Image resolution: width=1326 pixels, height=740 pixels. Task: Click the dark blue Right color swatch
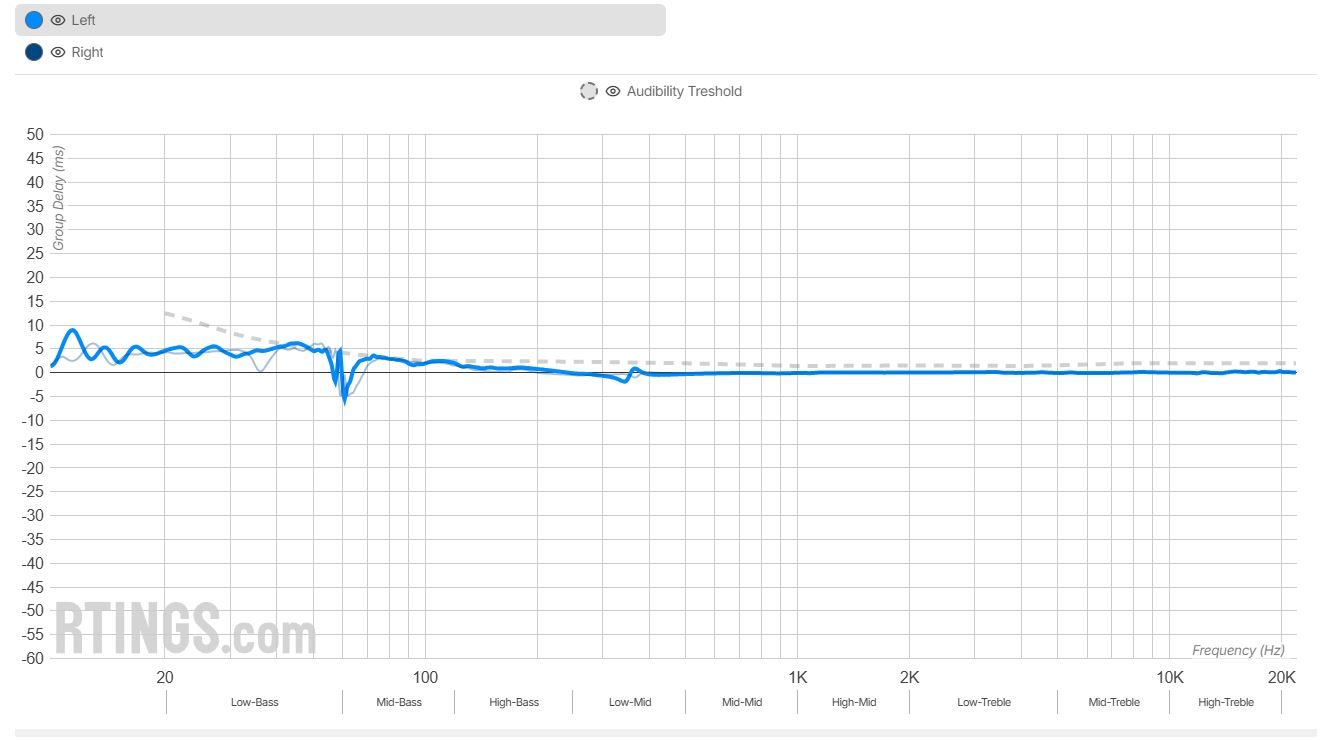point(34,52)
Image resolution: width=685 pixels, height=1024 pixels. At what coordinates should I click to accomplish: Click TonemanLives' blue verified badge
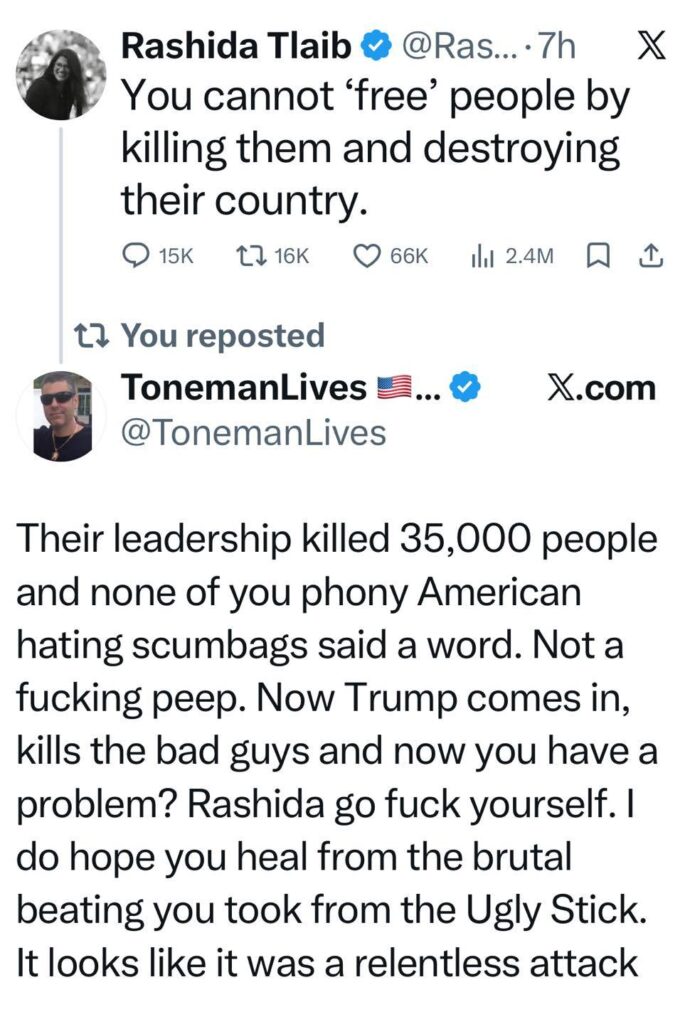465,388
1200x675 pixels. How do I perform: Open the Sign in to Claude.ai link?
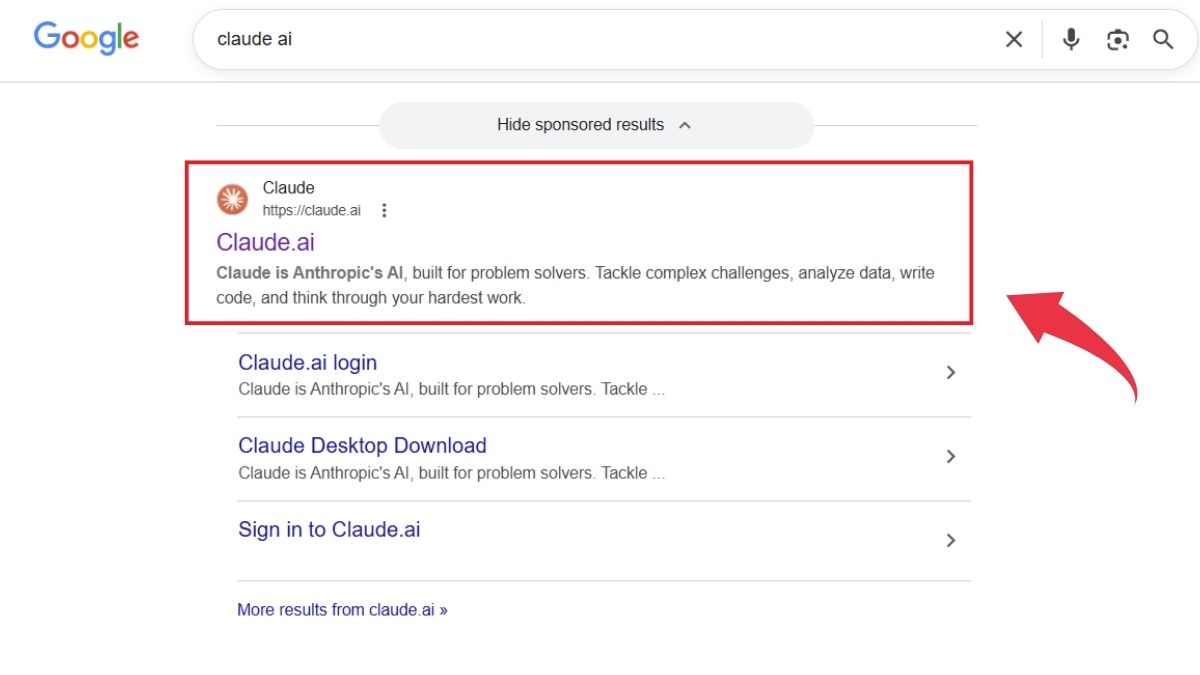point(329,529)
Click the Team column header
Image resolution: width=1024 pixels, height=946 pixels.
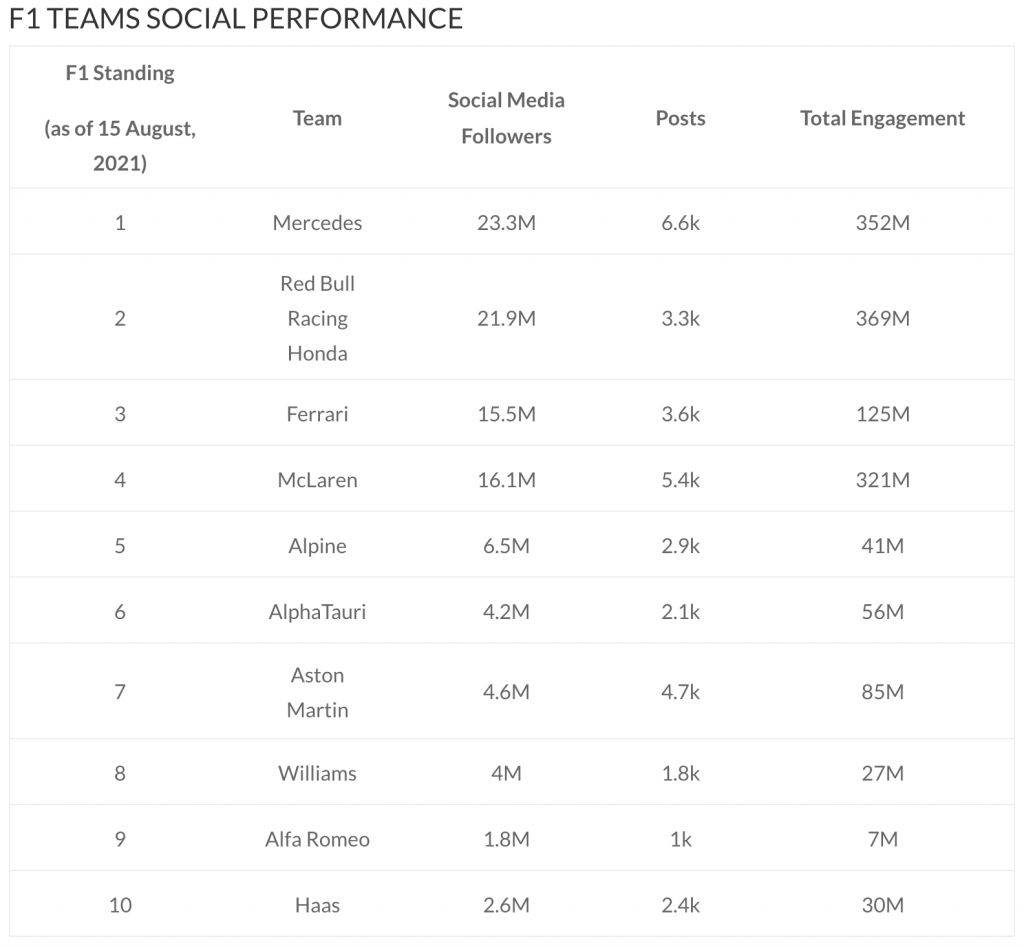[317, 118]
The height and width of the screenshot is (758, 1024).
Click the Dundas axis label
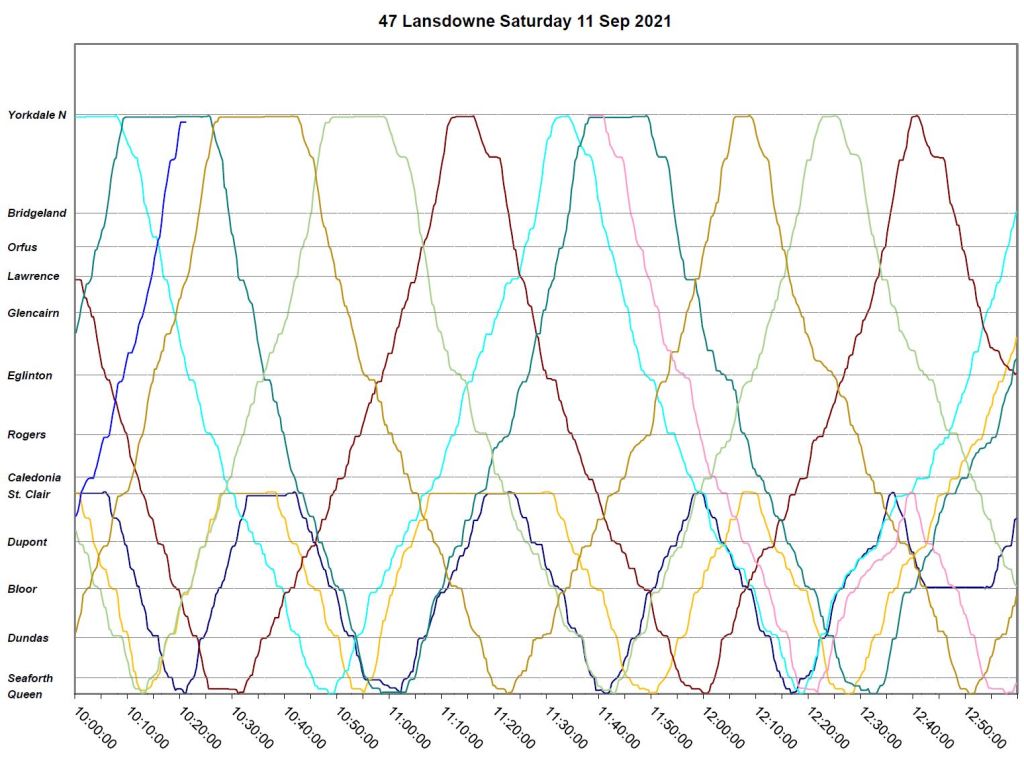click(x=27, y=637)
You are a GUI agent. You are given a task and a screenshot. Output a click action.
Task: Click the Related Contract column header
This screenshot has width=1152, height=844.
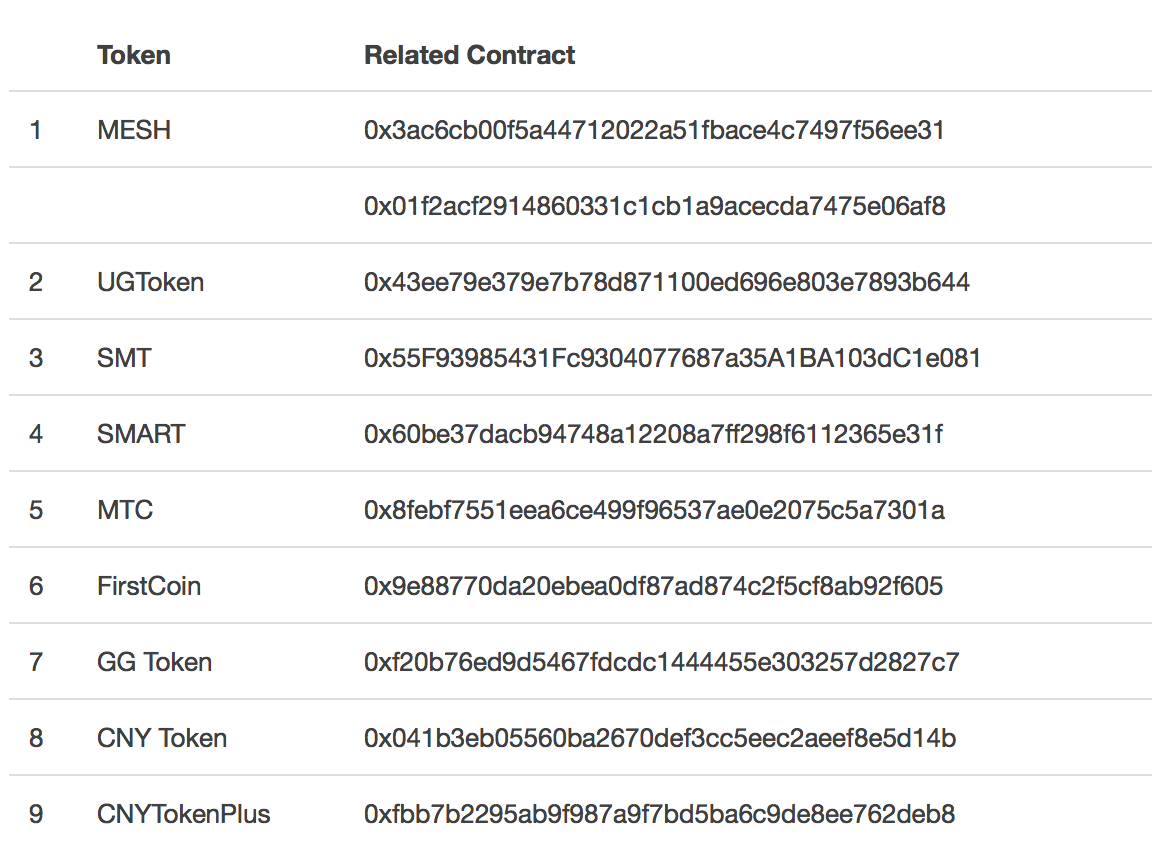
※ ※ ※
# TASK PROMPT
Copy the lines above word for word, leaving out the pictures.

# WORKED SOLUTION
Image resolution: width=1326 pixels, height=740 pixels. Task: Click the dark blue Right color swatch
point(34,52)
Image resolution: width=685 pixels, height=1024 pixels. At what coordinates should I click to accomplish: Click TonemanLives' blue verified badge
465,388
1200x675 pixels. How do I perform: Open the Sign in to Claude.ai link?
point(329,529)
Click the Team column header
Image resolution: width=1024 pixels, height=946 pixels.
[317, 118]
The height and width of the screenshot is (758, 1024).
Click the Dundas axis label
click(x=27, y=637)
You are a GUI agent. You are given a task and a screenshot. Output a click action.
Task: Click the Related Contract column header
This screenshot has width=1152, height=844.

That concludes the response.